• **Problemas por resolver**
- a) Repite literalmente el fragmento del texto sobre Sancho Panza que va desde "Sancho y don" hasta "presencia lo espantaban.", ambos incluidos.
- b) Retoma el texto sobre Sancho Panza después de su última oración y sigue escribiéndolo.

• **Texto para leer**

::::

9 de octubre de 2006

Elogio de Sancho Panza

Sancho y don quijote son tan imprescindibles el uno para el otro como el violín y el arco, como el aire y la voz, como los peces y el agua

Por: Héctor Abad Facciolince
| Foto: Héctor Abad Facciolince

Tal vez la siguiente sea una buena definición del libro más célebre de la literatura española: "Una larga conversación entre Don Quijote y Sancho". Todos sabemos lo difícil que es hablar con un loco si no es siguiéndole la corriente. Tal vez por eso los locos hablan solos, y a esto parecía estar condenado don Quijote, a hablar solo, hasta que aparece Sancho Panza. En la primera salida del ingenioso hidalgo, antes de que Sancho entre en la novela, dice el narrador que "nuestro flamante aventurero iba hablando consigo mismo". Al buen Alonso Quijano, convertido en caballero andante, le tocaba hablar solo porque, si se dirigía a alguien, su manera de hablar o su presencia lo espantaban.

Las primeras personas con quienes se encuentra don Quijote, dos campesinas, que a él le parecen dos hermosas damas, salen corriendo al verlo, y él tiene que intentar tranquilizarlas: "No fuyan las vuestras mercedes, ni teman desaguisado alguno, ca a la orden de caballería que profeso non toca ni atañe facerle a ninguno, cuanto más a tan altas doncellas como vuestras presencias demuestran". Pero el diálogo es imposible: "Las mozas, que no estaban hechas a oír semejantes retóricas, no respondían palabra". Lo que en la novela —a juzgar por la primera salida— parecía destinado a ser un monólogo o un diálogo de sordos, con la idea genial de crear a Sancho Panza, que en el capítulo séptimo aparece como de la nada, se convierte en una deliciosa conversación que durará muchos meses y dos libros, y que hará para siempre inolvidables a estos dos caracteres contrastantes y complementarios.

Si Cervantes nos presenta a don Quijote como un pobre loco, a Sancho nos lo presenta como un pobre bobo: "Un labrador vecino suyo, hombre de bien —si es que ese título se puede dar al que es pobre— pero de muy poca sal en la mollera", y al que es posible convencer de que se vaya a pasar trabajos como escudero de este dudoso caballero, con la vaga promesa de que quizás algún día lo haga gobernador de una isla, o lo que es lo mismo pero suena mucho mejor, de una ínsula. Mucho más adelante será el propio don Quijote quien nos explique el papel del tonto en una obra literaria: "La más discreta figura de la comedia es la del bobo, porque no lo ha de ser el que quiere dar a entender que es simple".

::::

• **Extracto de origen**
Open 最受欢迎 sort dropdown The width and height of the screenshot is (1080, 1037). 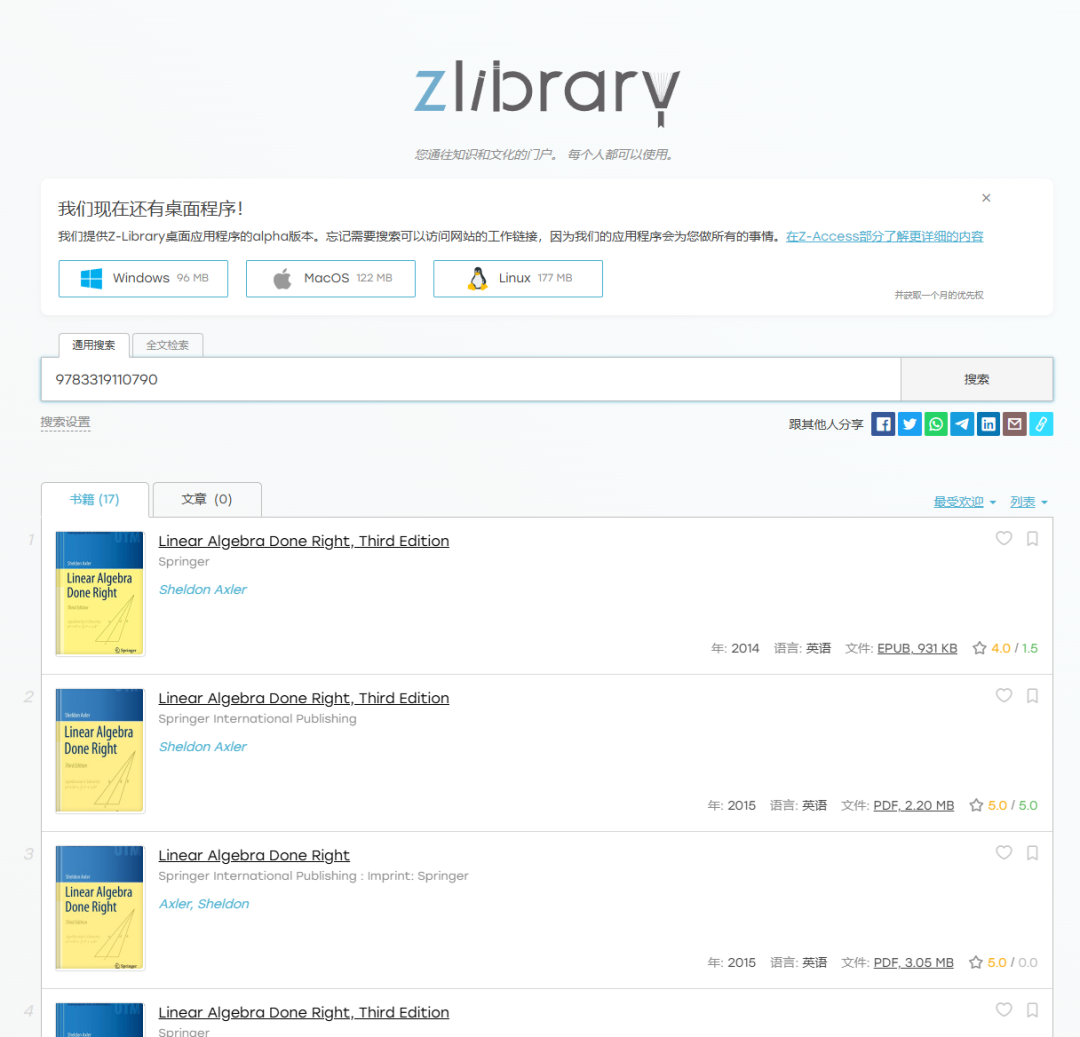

::::

• **Respuestas del ejercicio**
- a)
Sancho y don quijote son tan imprescindibles el uno para el otro como el violín y el arco, como el aire y la voz, como los peces y el agua

Por: Héctor Abad Facciolince
| Foto: Héctor Abad Facciolince

Tal vez la siguiente sea una buena definición del libro más célebre de la literatura española: "Una larga conversación entre Don Quijote y Sancho". Todos sabemos lo difícil que es hablar con un loco si no es siguiéndole la corriente. Tal vez por eso los locos hablan solos, y a esto parecía estar condenado don Quijote, a hablar solo, hasta que aparece Sancho Panza. En la primera salida del ingenioso hidalgo, antes de que Sancho entre en la novela, dice el narrador que "nuestro flamante aventurero iba hablando consigo mismo". Al buen Alonso Quijano, convertido en caballero andante, le tocaba hablar solo porque, si se dirigía a alguien, su manera de hablar o su presencia lo espantaban.

- b)
Así que Sancho, en realidad, no es un bobo, sino alguien que da a entender que es simple, y su simpleza consiste en ser crédulo, es decir, en ser alguien que no descarta las locuras que se le anuncian, alguien tan abierto a cualquier imposible maravilla, que es capaz de suspender siempre su incredulidad. Sin que esto quiera decir que personalmente se haga muchas ilusiones pues, ya al primer almuerzo, poco después de la aventura de los molinos de viento, nos damos cuenta de que lo que Sancho quiere es vivir en paz, y que le tienen sin cuidado las promesas:

"Se acomodó Sancho lo mejor que pudo sobre su jumento, y, sacando de las alforjas lo que en ellas había puesto, iba caminando y comiendo detrás de su amo muy de su espacio, y de cuando en cuando empinaba la bota. Y en tanto que él iba de aquella manera menudeando tragos, no se le acordaba de ninguna promesa que su amo le hubiese hecho, ni tenía por ningún trabajo, sino por mucho descanso, andar buscando aventuras, por peligrosas que fueran".

¿Cómo es Sancho Panza? Debe de estar entre los treinta y los cuarenta años, pues tiene mujer, Teresa Panza, una hija ya casi en edad de merecer, Sanchica, y otro hijo mozo, Sanchito. Físicamente, tenía "la barriga grande, el talle corto y las zancas largas". En cuanto a su carácter, él mismo se define: "Yo de mío me soy pacífico, manso, sosegado, y sé disimular cualquier injuria, porque tengo mujer e hijos que sustentar y criar. En ninguna manera pondré mano a la espada, y desde aquí para delante perdono cuantos agravios me han hecho y han de hacer". Sancho es lo que es, un realista sin muchos sueños ni ambiciones. Aunque le suene bien eso de llegar a ser gobernador de una ínsula ("lo cual ni lo creo ni lo espero"), cuando se imagina que tendrá que cambiar su manera de comer —pues tener la panza llena es lo que más le interesa—, ya duda en querer recibir el beneficio:

"A decir verdad, mucho mejor me sabe lo que como en mi rincón sin melindres ni respetos, aunque sea pan y cebolla, que los gallipavos de otras mesas donde me sea forzado mascar despacio, beber poco, limpiarme a menudo, no estornudar ni toser si me viene en gana, ni hacer otras cosas que la soledad y la libertad traen consigo". Y algo parecido piensa sobre la ropa: "Vístanme como quisieren, que de cualquier manera que vaya vestido seré Sancho Panza".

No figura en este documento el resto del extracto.